→ Extracted entries
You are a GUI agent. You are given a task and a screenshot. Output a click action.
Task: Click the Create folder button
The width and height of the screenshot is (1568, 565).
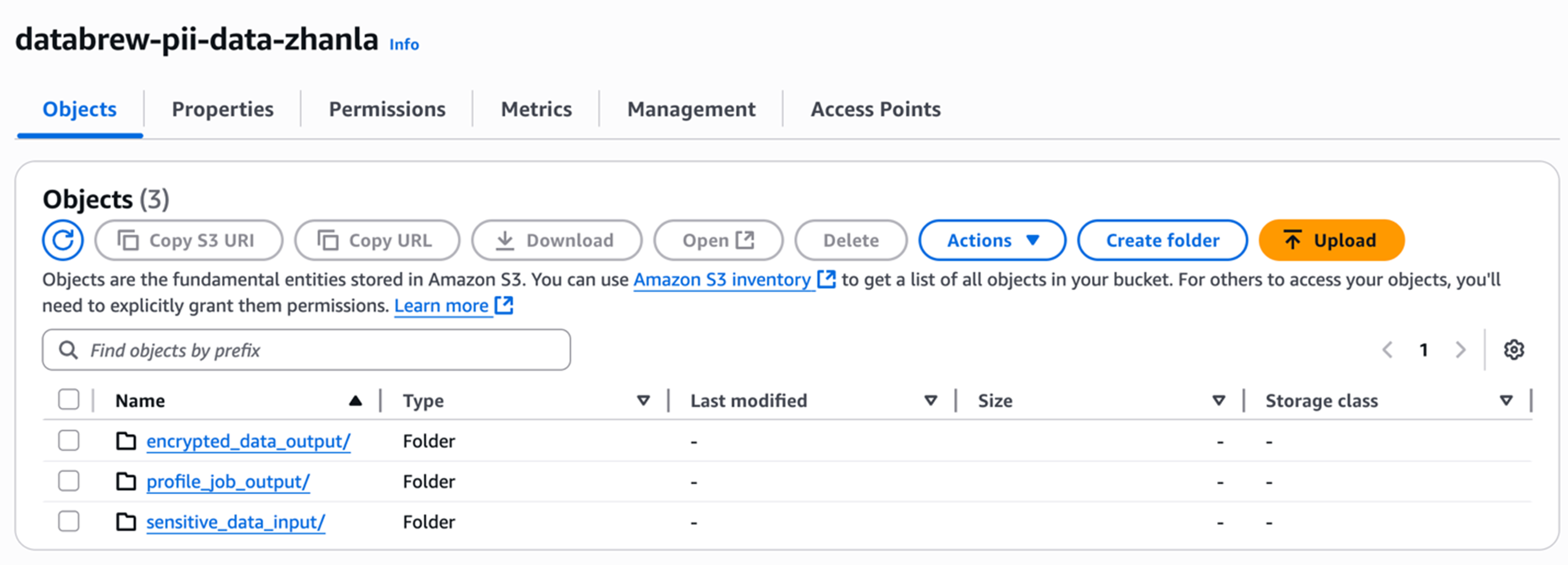click(1162, 240)
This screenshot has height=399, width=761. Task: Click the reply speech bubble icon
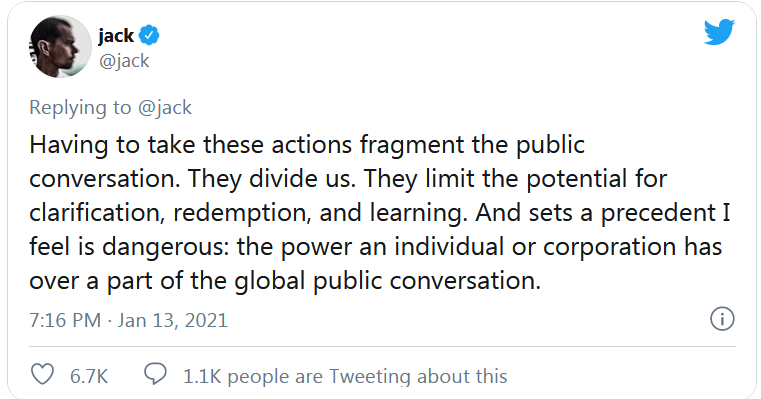(x=155, y=374)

→ Your goal
Reproduce all of the material above with every "screenshot" swapped for "image" and everything else unchanged. Leave out the pictures.

→ Full solution
You are a GUI agent. You are given a task and a image. Output a click action.
Task: Click the Create folder button
The width and height of the image is (1568, 565).
click(1162, 240)
This image has height=399, width=761. Task: Click the reply speech bubble icon
(x=155, y=374)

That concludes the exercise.